• _Problem statement_:
Can you copy out the listing below word for word, from its first line through the line containing "Legal (245, 2445)", including both ends?

---------- Records for the task ----------

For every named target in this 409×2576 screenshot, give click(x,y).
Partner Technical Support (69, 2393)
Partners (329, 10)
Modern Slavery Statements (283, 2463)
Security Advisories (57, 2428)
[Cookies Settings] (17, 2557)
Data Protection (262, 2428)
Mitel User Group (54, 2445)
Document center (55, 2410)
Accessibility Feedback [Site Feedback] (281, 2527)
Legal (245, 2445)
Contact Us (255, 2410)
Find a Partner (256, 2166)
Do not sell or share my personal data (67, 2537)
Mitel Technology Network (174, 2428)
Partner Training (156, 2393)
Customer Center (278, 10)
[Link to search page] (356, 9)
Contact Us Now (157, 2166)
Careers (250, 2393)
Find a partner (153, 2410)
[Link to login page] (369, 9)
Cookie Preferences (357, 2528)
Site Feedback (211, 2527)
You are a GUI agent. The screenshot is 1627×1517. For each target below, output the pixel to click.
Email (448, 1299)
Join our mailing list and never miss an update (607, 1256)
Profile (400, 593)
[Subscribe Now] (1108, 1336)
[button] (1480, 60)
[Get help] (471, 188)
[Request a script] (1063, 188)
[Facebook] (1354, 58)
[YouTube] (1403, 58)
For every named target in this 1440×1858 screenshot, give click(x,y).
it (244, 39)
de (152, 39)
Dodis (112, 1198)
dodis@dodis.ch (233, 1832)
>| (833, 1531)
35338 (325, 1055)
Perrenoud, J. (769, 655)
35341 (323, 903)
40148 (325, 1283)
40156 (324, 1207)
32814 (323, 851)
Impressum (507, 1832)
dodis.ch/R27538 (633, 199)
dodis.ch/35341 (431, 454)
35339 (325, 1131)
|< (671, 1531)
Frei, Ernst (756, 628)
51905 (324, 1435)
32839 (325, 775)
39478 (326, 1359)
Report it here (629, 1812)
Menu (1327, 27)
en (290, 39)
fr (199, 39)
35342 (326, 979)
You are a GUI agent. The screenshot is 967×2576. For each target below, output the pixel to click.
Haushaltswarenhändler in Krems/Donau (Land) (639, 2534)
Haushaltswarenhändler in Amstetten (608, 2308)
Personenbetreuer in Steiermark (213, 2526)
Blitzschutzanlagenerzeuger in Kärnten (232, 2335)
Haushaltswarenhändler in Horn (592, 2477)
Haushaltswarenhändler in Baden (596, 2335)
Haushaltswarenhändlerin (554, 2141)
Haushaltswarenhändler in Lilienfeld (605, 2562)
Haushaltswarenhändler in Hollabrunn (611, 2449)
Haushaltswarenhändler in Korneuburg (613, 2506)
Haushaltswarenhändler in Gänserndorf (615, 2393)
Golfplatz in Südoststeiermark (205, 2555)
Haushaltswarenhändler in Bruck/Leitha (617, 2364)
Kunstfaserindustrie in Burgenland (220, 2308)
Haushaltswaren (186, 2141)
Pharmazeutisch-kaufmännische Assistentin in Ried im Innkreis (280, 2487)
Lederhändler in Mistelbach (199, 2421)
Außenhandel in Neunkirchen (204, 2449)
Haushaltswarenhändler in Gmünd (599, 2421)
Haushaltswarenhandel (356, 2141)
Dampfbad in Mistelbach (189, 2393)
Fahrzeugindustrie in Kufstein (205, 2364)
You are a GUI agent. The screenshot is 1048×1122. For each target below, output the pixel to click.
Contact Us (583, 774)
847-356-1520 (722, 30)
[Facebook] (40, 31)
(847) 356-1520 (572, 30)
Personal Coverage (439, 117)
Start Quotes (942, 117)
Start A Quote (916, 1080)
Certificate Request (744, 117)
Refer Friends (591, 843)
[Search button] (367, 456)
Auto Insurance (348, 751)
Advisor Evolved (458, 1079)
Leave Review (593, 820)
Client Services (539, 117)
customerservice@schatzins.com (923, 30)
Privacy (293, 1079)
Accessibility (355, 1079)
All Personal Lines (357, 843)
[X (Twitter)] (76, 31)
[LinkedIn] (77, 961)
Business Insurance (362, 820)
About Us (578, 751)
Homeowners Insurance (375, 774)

----------

• _Response_:
For every named target in this 409×2576 screenshot, give click(x,y).
Partner Technical Support (69, 2393)
Partners (329, 10)
Modern Slavery Statements (283, 2463)
Security Advisories (57, 2428)
[Cookies Settings] (17, 2557)
Data Protection (262, 2428)
Mitel User Group (54, 2445)
Document center (55, 2410)
Accessibility Feedback [Site Feedback] (281, 2527)
Legal (245, 2445)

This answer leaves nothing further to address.